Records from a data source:
>>

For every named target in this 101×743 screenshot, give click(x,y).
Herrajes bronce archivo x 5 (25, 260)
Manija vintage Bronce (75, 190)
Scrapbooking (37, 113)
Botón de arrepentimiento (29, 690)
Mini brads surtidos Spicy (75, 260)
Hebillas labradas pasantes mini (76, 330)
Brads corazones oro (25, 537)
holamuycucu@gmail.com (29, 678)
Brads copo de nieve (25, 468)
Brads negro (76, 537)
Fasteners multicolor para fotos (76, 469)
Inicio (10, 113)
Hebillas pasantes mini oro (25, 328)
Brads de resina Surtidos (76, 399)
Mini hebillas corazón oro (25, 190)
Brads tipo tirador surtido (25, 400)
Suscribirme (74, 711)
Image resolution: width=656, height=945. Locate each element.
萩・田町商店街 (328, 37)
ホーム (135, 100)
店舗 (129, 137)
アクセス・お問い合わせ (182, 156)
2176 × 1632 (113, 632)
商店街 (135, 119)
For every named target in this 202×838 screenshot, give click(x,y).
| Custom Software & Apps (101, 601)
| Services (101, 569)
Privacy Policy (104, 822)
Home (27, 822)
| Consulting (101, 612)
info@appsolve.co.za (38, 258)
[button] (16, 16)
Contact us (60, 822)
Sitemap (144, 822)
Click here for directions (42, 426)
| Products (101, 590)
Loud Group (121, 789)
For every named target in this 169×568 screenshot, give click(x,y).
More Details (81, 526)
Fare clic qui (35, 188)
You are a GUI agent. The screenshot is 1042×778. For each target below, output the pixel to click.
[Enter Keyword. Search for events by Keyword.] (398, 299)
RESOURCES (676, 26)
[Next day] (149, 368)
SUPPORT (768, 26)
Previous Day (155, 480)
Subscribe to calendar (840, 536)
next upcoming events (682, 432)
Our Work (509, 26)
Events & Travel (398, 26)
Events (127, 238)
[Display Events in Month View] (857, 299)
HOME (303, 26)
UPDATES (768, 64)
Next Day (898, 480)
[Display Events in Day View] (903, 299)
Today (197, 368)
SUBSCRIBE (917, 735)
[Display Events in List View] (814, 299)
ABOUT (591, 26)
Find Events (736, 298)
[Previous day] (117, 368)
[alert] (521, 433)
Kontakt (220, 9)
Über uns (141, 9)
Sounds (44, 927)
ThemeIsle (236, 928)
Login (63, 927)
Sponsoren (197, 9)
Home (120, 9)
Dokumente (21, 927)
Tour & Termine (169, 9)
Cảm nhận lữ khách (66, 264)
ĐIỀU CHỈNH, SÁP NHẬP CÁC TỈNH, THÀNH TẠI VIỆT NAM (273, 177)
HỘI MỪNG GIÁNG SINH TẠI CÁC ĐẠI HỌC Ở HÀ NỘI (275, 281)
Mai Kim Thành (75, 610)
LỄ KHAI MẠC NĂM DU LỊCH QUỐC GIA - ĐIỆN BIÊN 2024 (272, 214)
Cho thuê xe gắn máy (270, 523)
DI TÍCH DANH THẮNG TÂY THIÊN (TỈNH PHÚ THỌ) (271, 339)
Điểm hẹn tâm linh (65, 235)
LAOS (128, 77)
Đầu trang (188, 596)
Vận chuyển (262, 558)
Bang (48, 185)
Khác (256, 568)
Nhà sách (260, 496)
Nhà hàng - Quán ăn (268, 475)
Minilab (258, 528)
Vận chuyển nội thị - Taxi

<<

— Written problem —
Count the lines above that contain the string "give", treating uppercase and lowercase as different. Reply with the number alone.

— The completed task —
3